Rarely do Christians address the anguish found in some psalms. We (a) read the psalms as if they were directed to Christians [us], (b) rarely consider the context of the times; and (c) rarely consider how the devout minority were affected by deteriorating spiritual conditions. Christians tend to oversimplify the spiritual situation when ancient Israel declined into religious and national decay.
Christians tend to view ancient Israelite decline as massive, single-colored, brush strokes. Christians tend to paint those two declining, ancient nations in highly similar hues of hopelessness. The finished canvass does not depict a mixture of faithless people, unfaithful people, misguided people, confused people, and people who depended on God. To be certain, the faithless and the unfaithful people composed the sweeping majority, but the others existed.
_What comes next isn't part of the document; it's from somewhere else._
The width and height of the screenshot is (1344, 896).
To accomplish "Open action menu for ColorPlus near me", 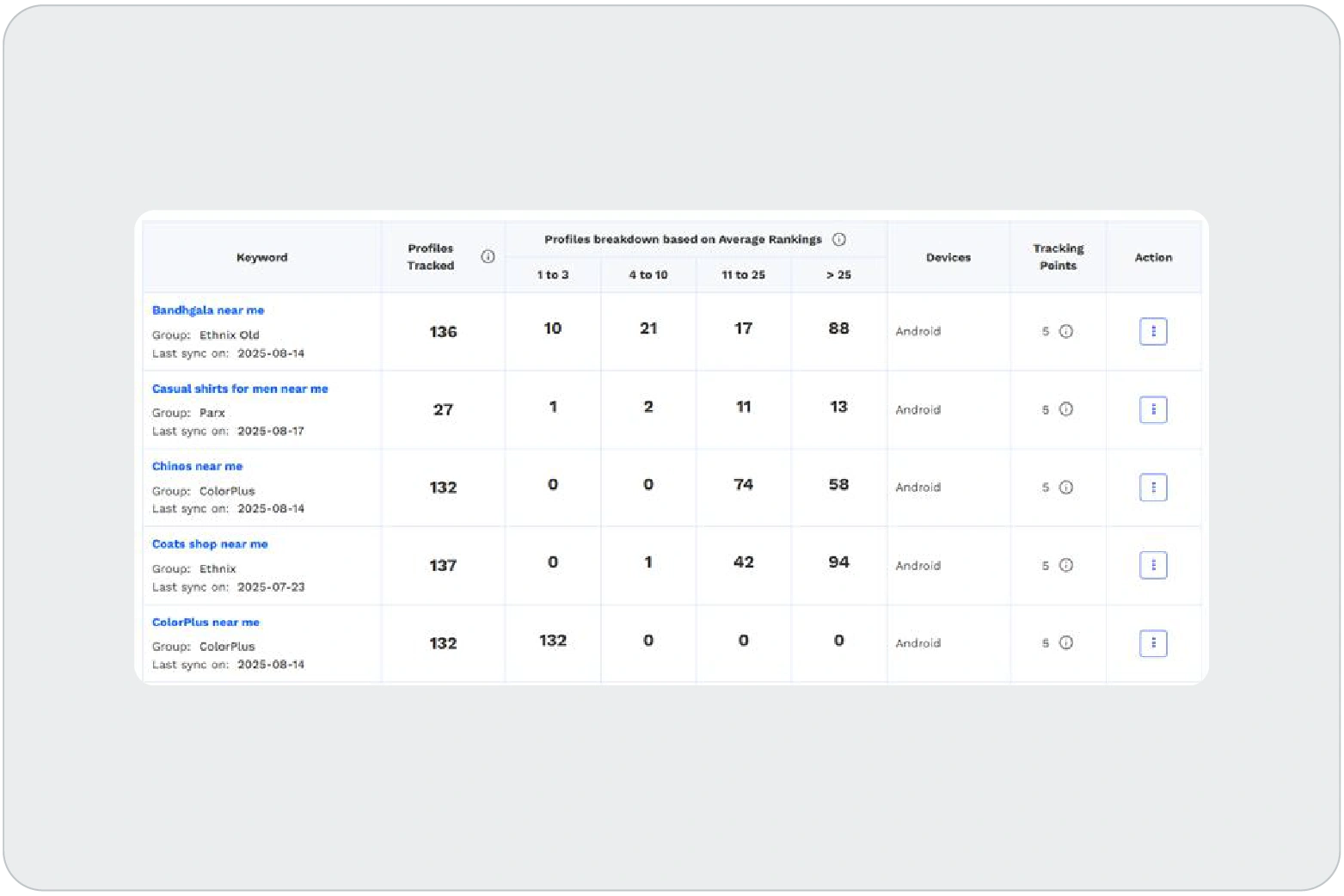I will point(1152,643).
The issue was not how the sweeping majorities felt, but how did the minorities cope? Even now, do not the devout always think and believe that they are on the verge of reform? Even now, are the devout ever ready to just be quiet?
How did the ancient Jewish devout handle conditions created by massive spiritual failure? How did the devout deal with a wayward spiritual thrust? How did a distinct minority cope with the failures produced by the overwhelming majority? Did they think the majorities’ failure mattered to God? Can that spiritual minority avoid the impacts generated by the majority’s religious indifference?
No works of unreligious psalmists (if they existed) were saved. The faithful minority preserved some psalms and wrote additional psalms in this period of marked spiritual decline.